## Given data
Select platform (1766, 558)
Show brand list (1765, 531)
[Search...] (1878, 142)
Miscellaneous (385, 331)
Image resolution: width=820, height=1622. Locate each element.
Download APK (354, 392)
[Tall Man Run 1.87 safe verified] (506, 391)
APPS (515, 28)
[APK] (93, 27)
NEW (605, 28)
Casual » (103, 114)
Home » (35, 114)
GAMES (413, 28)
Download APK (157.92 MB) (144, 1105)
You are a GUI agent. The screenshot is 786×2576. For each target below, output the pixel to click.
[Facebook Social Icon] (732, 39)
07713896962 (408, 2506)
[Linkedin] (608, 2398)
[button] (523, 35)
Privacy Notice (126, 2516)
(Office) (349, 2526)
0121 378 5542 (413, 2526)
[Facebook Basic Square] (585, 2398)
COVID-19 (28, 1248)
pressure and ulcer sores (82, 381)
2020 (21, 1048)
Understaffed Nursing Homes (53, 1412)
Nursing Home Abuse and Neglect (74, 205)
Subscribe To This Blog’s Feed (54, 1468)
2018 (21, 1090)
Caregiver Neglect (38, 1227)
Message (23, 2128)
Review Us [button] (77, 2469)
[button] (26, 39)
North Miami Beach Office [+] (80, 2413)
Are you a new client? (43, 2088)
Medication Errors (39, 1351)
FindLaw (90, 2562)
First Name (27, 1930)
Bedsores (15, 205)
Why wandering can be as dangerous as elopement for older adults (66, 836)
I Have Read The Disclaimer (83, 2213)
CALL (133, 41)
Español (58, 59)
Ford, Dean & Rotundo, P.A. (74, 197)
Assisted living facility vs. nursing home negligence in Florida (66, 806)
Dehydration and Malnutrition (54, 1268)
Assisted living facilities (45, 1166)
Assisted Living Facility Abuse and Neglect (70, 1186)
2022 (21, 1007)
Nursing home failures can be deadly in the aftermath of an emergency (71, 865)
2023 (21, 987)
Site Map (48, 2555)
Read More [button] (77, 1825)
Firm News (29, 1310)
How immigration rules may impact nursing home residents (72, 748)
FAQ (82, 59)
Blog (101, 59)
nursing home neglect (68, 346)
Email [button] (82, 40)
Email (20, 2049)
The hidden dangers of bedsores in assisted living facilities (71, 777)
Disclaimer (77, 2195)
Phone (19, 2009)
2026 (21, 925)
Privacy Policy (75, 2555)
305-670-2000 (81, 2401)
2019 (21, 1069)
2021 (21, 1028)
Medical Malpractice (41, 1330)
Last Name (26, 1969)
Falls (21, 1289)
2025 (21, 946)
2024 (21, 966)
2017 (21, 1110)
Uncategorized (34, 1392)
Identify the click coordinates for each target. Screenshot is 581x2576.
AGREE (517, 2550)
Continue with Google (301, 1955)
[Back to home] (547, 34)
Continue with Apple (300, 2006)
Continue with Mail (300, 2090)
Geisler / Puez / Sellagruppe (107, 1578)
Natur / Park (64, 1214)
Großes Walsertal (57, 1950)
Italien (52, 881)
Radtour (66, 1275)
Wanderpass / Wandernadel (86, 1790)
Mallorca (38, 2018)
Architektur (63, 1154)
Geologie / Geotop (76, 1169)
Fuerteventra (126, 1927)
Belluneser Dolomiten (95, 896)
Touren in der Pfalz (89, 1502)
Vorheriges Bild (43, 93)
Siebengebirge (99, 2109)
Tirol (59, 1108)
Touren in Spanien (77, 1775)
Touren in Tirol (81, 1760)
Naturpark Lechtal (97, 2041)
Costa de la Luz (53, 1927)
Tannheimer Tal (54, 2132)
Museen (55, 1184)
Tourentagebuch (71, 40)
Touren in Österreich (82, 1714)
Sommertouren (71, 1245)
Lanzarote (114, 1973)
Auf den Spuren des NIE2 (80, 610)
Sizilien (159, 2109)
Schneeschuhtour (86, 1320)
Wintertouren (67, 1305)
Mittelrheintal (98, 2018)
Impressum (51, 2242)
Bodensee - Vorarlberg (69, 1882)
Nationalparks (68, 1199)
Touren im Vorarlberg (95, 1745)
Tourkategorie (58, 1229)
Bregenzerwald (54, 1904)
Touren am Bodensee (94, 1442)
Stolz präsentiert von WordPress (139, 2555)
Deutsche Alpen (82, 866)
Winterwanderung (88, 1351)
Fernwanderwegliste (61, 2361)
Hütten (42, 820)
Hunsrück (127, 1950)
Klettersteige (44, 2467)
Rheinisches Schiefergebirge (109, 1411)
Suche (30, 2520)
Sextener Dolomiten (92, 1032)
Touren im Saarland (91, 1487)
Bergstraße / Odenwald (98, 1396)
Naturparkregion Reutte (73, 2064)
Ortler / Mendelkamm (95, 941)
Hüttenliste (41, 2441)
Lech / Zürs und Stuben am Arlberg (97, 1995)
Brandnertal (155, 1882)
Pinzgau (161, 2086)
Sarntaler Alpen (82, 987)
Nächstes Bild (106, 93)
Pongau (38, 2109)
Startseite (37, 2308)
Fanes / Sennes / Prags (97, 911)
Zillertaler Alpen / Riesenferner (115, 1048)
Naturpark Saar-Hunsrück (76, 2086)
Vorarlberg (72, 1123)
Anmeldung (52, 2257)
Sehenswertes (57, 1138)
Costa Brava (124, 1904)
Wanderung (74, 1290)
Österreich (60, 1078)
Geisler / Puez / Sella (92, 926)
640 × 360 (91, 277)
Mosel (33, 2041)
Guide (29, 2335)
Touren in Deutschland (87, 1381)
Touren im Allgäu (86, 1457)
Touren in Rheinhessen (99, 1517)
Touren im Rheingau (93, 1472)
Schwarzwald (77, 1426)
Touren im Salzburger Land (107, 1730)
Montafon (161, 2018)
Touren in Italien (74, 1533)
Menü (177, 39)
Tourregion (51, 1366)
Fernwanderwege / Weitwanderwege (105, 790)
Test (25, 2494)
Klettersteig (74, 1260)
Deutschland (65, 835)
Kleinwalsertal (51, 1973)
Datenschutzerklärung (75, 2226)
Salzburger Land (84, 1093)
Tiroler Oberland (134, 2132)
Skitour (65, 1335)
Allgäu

## What you are asked to do
Exactly as they stand above, retype all of the records.

## Response
Select platform (1766, 558)
Show brand list (1765, 531)
[Search...] (1878, 142)
Miscellaneous (385, 331)
Image resolution: width=820, height=1622. Locate each element.
Download APK (354, 392)
[Tall Man Run 1.87 safe verified] (506, 391)
APPS (515, 28)
[APK] (93, 27)
NEW (605, 28)
Casual » (103, 114)
Home » (35, 114)
GAMES (413, 28)
Download APK (157.92 MB) (144, 1105)
You are a GUI agent. The screenshot is 786×2576. For each target below, output the pixel to click.
[Facebook Social Icon] (732, 39)
07713896962 (408, 2506)
[Linkedin] (608, 2398)
[button] (523, 35)
Privacy Notice (126, 2516)
(Office) (349, 2526)
0121 378 5542 (413, 2526)
[Facebook Basic Square] (585, 2398)
COVID-19 (28, 1248)
pressure and ulcer sores (82, 381)
2020 (21, 1048)
Understaffed Nursing Homes (53, 1412)
Nursing Home Abuse and Neglect (74, 205)
Subscribe To This Blog’s Feed (54, 1468)
2018 (21, 1090)
Caregiver Neglect (38, 1227)
Message (23, 2128)
Review Us [button] (77, 2469)
[button] (26, 39)
North Miami Beach Office [+] (80, 2413)
Are you a new client? (43, 2088)
Medication Errors (39, 1351)
FindLaw (90, 2562)
First Name (27, 1930)
Bedsores (15, 205)
Why wandering can be as dangerous as elopement for older adults (66, 836)
I Have Read The Disclaimer (83, 2213)
CALL (133, 41)
Español (58, 59)
Ford, Dean & Rotundo, P.A. (74, 197)
Assisted living facility vs. nursing home negligence in Florida (66, 806)
Dehydration and Malnutrition (54, 1268)
Assisted living facilities (45, 1166)
Assisted Living Facility Abuse and Neglect (70, 1186)
2022 (21, 1007)
Nursing home failures can be deadly in the aftermath of an emergency (71, 865)
2023 (21, 987)
Site Map (48, 2555)
Read More [button] (77, 1825)
Firm News (29, 1310)
How immigration rules may impact nursing home residents (72, 748)
FAQ (82, 59)
Blog (101, 59)
nursing home neglect (68, 346)
Email [button] (82, 40)
Email (20, 2049)
The hidden dangers of bedsores in assisted living facilities (71, 777)
Disclaimer (77, 2195)
Phone (19, 2009)
2026 (21, 925)
Privacy Policy (75, 2555)
305-670-2000 (81, 2401)
2019 (21, 1069)
2021 (21, 1028)
Medical Malpractice (41, 1330)
Last Name (26, 1969)
Falls (21, 1289)
2025 (21, 946)
2024 (21, 966)
2017 (21, 1110)
Uncategorized (34, 1392)
Identify the click coordinates for each target. Screenshot is 581x2576.
AGREE (517, 2550)
Continue with Google (301, 1955)
[Back to home] (547, 34)
Continue with Apple (300, 2006)
Continue with Mail (300, 2090)
Geisler / Puez / Sellagruppe (107, 1578)
Natur / Park (64, 1214)
Großes Walsertal (57, 1950)
Italien (52, 881)
Radtour (66, 1275)
Wanderpass / Wandernadel (86, 1790)
Mallorca (38, 2018)
Architektur (63, 1154)
Geologie / Geotop (76, 1169)
Fuerteventra (126, 1927)
Belluneser Dolomiten (95, 896)
Touren in der Pfalz (89, 1502)
Vorheriges Bild (43, 93)
Siebengebirge (99, 2109)
Tirol (59, 1108)
Touren in Spanien (77, 1775)
Touren in Tirol (81, 1760)
Naturpark Lechtal (97, 2041)
Costa de la Luz (53, 1927)
Tannheimer Tal (54, 2132)
Museen (55, 1184)
Tourentagebuch (71, 40)
Touren in Österreich (82, 1714)
Sommertouren (71, 1245)
Lanzarote (114, 1973)
Auf den Spuren des NIE2 (80, 610)
Sizilien (159, 2109)
Schneeschuhtour (86, 1320)
Wintertouren (67, 1305)
Mittelrheintal (98, 2018)
Impressum (51, 2242)
Bodensee - Vorarlberg (69, 1882)
Nationalparks (68, 1199)
Touren im Vorarlberg (95, 1745)
Tourkategorie (58, 1229)
Bregenzerwald (54, 1904)
Touren am Bodensee (94, 1442)
Stolz präsentiert von WordPress (139, 2555)
Deutsche Alpen (82, 866)
Winterwanderung (88, 1351)
Fernwanderwegliste (61, 2361)
Hütten (42, 820)
Hunsrück (127, 1950)
Klettersteige (44, 2467)
Rheinisches Schiefergebirge (109, 1411)
Suche (30, 2520)
Sextener Dolomiten (92, 1032)
Touren im Saarland (91, 1487)
Bergstraße / Odenwald (98, 1396)
Naturparkregion Reutte (73, 2064)
Ortler / Mendelkamm (95, 941)
Hüttenliste (41, 2441)
Lech / Zürs und Stuben am Arlberg (97, 1995)
Brandnertal (155, 1882)
Pinzgau (161, 2086)
Sarntaler Alpen (82, 987)
Nächstes Bild (106, 93)
Pongau (38, 2109)
Startseite (37, 2308)
Fanes / Sennes / Prags (97, 911)
Zillertaler Alpen / Riesenferner (115, 1048)
Naturpark Saar-Hunsrück (76, 2086)
Vorarlberg (72, 1123)
Anmeldung (52, 2257)
Sehenswertes (57, 1138)
Costa Brava (124, 1904)
Wanderung (74, 1290)
Österreich (60, 1078)
Geisler / Puez / Sella (92, 926)
640 × 360 (91, 277)
Mosel (33, 2041)
Guide (29, 2335)
Touren in Deutschland (87, 1381)
Touren im Allgäu (86, 1457)
Touren in Rheinhessen (99, 1517)
Touren im Rheingau (93, 1472)
Schwarzwald (77, 1426)
Touren im Salzburger Land (107, 1730)
Montafon (161, 2018)
Touren in Italien (74, 1533)
Menü (177, 39)
Tourregion (51, 1366)
Fernwanderwege / Weitwanderwege (105, 790)
Test (25, 2494)
Klettersteig (74, 1260)
Deutschland (65, 835)
Kleinwalsertal (51, 1973)
Datenschutzerklärung (75, 2226)
Salzburger Land (84, 1093)
Tiroler Oberland (134, 2132)
Skitour (65, 1335)
Allgäu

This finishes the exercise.